We seemed to see a pattern around a network driver in the kernel crash stack dumps, and decided to try a different one than the one built-in the Linux kernel. As we did throughout this investigation, we first rolled it out to a small subset of nodes, and waited to observe whether it appears to help or not. This can take time – you need enough failures of nodes you haven’t changed, with hopefully no failure (or at least a different failure) of the nodes you changed, to gain confidence that the change helped. In our case, we would typically need a few days to find out. On multiple occasions, after a change, everything looked fine for a week or so… and then the crashes would start again – surely we were unlucky with usage patterns muddying the water?
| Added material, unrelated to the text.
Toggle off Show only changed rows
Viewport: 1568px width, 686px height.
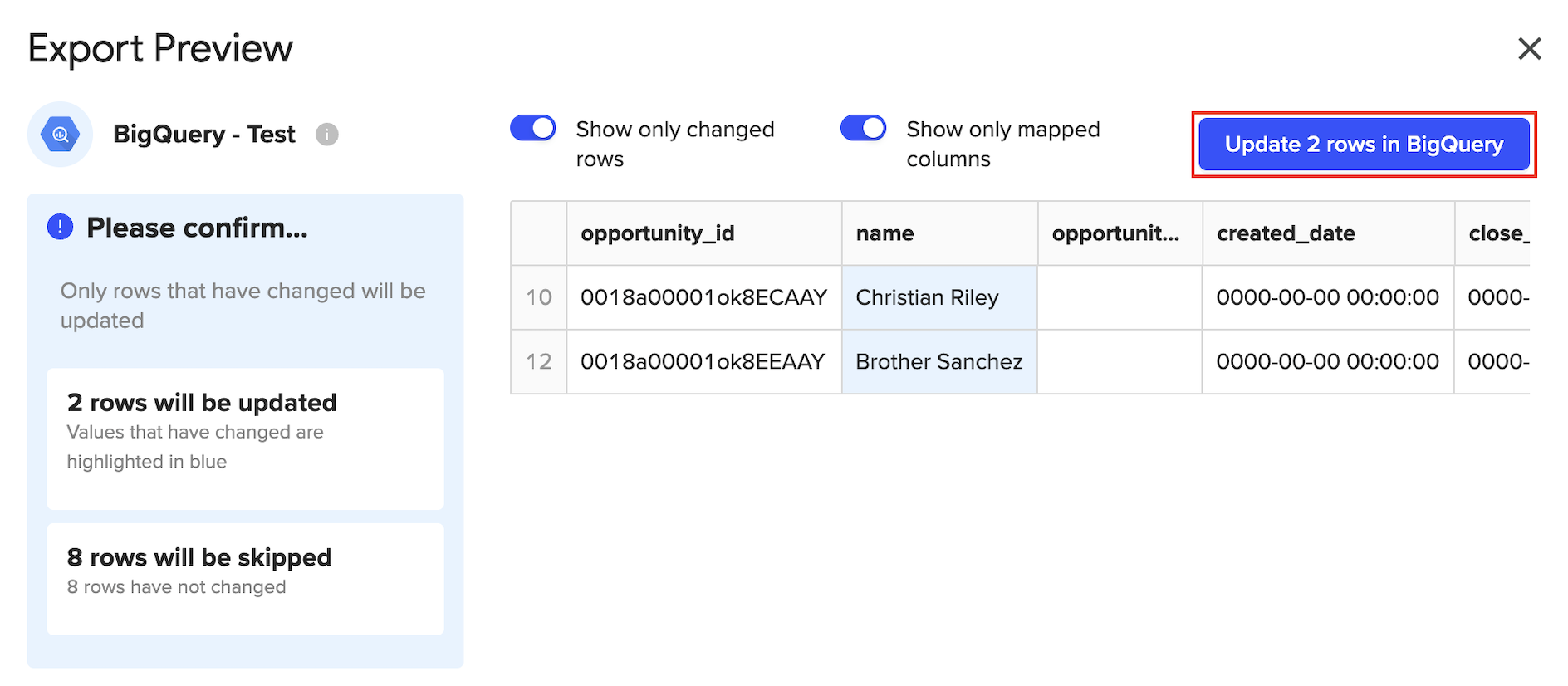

The driver helped, and this crash stack dump “signature” seemed to go away… but nodes were still crashing, now with a fairly obscure stack dump, that seemed to be around the Linux kernel scheduler:

[626082.196394] NMI watchdog: Watchdog detected hard LOCKUP on cpu 8
[...]
[626082.196495] Call Trace:
[626082.196499] [<ffffffff816a904d>] __schedule+0x39d/0x8b0
[626082.196501] [<ffffffff816aa4a9>] schedule_preempt_disabled+
[626082.196504] [<ffffffff810e7c1a>] cpu_startup_entry+0x18a/0x1c0
[626082.196507] [<ffffffff81051af6>] start_secondary+0x1b6/0x230
[626082.196524] Kernel panic - not syncing: Hard LOCKUP
[...]
[626082.196648] Call Trace:
[626082.196656] <NMI> [<ffffffff816a3e51>] dump_stack+0x19/0x1b
[626082.196676] [<ffffffff8169dd14>] panic+0xe8/0x20d
[626082.196690] [<ffffffff8108772f>] nmi_panic+0x3f/0x40
[626082.196704] [<ffffffff8112fa85>] watchdog_overflow_callback+
[...]
[626082.197514] [<ffffffff810c89d1>] ? tg_unthrottle_up+0x11/0x50
[626082.197809] <<EOE>> <IRQ> [<ffffffff810c0bdb>] ? walk_tg_tree_from+0x7b/0x110
[626082.198115] [<ffffffff810ba1a0>] ? __smp_mb__after_atomic+0x10/
[626082.198422] [<ffffffff810d0987>] unthrottle_cfs_rq+0xb7/0x170
[626082.198724] [<ffffffff810d0c0a>] distribute_cfs_runtime+0x10a/
[626082.199034] [<ffffffff810d0db7>] sched_cfs_period_timer+0xb7/
[...]

We thought that it may be a red-herring (the scheduler is one of the most used and thus tested code in the kernel) so we extended our investigation to other drivers, and a few settings, one experimental group at a time… but still, crashes would carry on.
At some point, we thought we would try to limit the resource usage of the YARN containers, hoping that by reducing the stress on the worker nodes, we would limit the issue. One setting we tried changing was yarn.nodemanager.linux-container-executor.cgroups.strict-resource-usage. Setting this to true makes YARN enforce a strict limit on the CPU usage of each container. In our case, it turns out that this had a significant negative impact on our jobs stability and performance, without improving the node stability. The search continues…

Something odd

Limiting resource usage further with cgroups was not the way, but we noticed something odd with the cgroups. We had hundreds of cgroups created by YARN on each node, or even thousands in some cases.
We expected more or less one cgroup per running executor, but the number of cgroups was order of magnitudes higher than this, and in fact way higher than we could reasonably expect on a node. On closer look, the vast majority had no task in them, and appeared to have been created a long time ago: YARN was leaking cgroups, i.e. not always removing them properly after the end of some executors. Looking closer at YARN logs, we could see it warn about those:

2018-08-14 06:02:24,014 WARN util.CgroupsLCEResourcesHandler (CgroupsLCEResourcesHandler.java:deleteCgroup(351)) - Unable to delete cgroup at: /sys/fs/cgroup/cpu,cpuacct/yarn/container_e324_1533827879776_10644_01_000126, tried to delete for 1000ms

That seemed odd, but how could it be relevant with our worker node stability?

Eureka

Luckily we had a Linux support subscription for affected nodes. While there have been periods where we haven’t needed much support from the vendor (we would still benefit from all their hard work of packaging, patching, etc), it is one of these cases where having access to kernel experts was a definite plus. We raised a ticket with them about our OS stability issues, and ended up discussing the cgroups. On closer look, they narrowed it down to a portion of the Linux scheduler code that could take too long too run when the node is particularly busy (our nodes are!) combined with too many cgroups, which in turn ends up with a hard lockup and the system effectively freezing. Then the kernel watchdog kicks in, and the server reboots.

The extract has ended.